## Source:
- - - - - - -

"The motivation behind my thesis grew from a deeply personal place rather than just academic interest." For IHS alumna Varsha Jeyaseelan growing up in Chennai, the issue of water scarcity was never a distant headline - it was woven into the fabric of daily life. In this article, Varsha reflects on her thesis research, conducted as part of the Thesis Research Atelier Programme of IHS. By prioritising the lived experiences of resettled communities in Perumbakkam, India, the research generated insights aimed at fostering inclusive urban development and providing practical support for more equitable urban development and resettlement policies.

From personal experience to research: the roots of a thesis
Varsha Jeyaseelan graduated from the Urban Environment, Sustainability and Climate Change Master track at IHS in 2024. Her thesis research was conducted as part of the institute's Thesis Research Atelier Programme – Chennai, supervised by Dr Maartje van Eerd, in collaboration with local partners: Information and Resource Centre for Deprived Urban Communities (IRCDUC) and Anna University, under the C4D Urban Living lab initiative.
"I believe, the true seed for this research was planted during a field assignment in my undergraduate years, when I visited various resettlement sites around the city." When asked what made her choose this topic, Varsha shared that she saw firsthand how families uprooted by floods or 'city beautification' projects had been placed in high-rise buildings that, on the surface, symbolised progress but were surrounded by failing infrastructure.

- - - - - - -

## Entries supplied:

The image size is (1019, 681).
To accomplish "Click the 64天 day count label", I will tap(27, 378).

- - - - - - -

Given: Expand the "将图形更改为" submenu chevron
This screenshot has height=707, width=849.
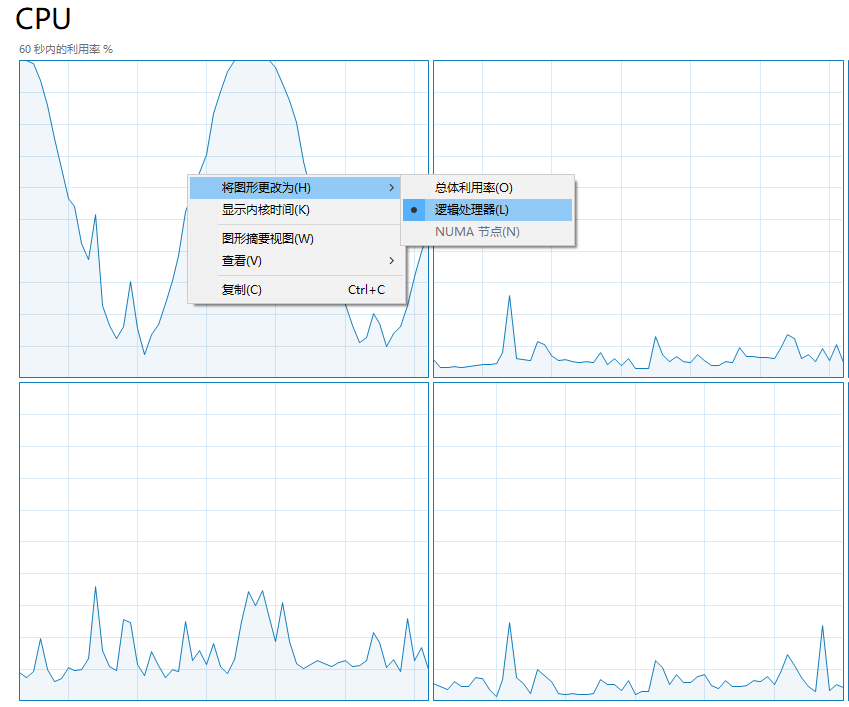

- - - - - - -

## Task list:
1. Translate this sentence from the thesis article into Spanish: "Varsha Jeyaseelan graduated from the Urban Environment, Sustainability and Climate Change Master track at IHS in 2024."
2. According to the thesis article, who supervised Varsha's thesis research?
3. Please print the part of the thesis article starting at "From personal experience" and ending at "Living lab initiative.".
The data has nothing to do with the thesis article.

## Exercise answers:
1. Varsha Jeyaseelan se graduó del programa de máster en Medio Ambiente Urbano, Sostenibilidad y Cambio Climático del IHS en 2024.

2. Dr Maartje van Eerd.

3.
From personal experience to research: the roots of a thesis
Varsha Jeyaseelan graduated from the Urban Environment, Sustainability and Climate Change Master track at IHS in 2024. Her thesis research was conducted as part of the institute's Thesis Research Atelier Programme – Chennai, supervised by Dr Maartje van Eerd, in collaboration with local partners: Information and Resource Centre for Deprived Urban Communities (IRCDUC) and Anna University, under the C4D Urban Living lab initiative.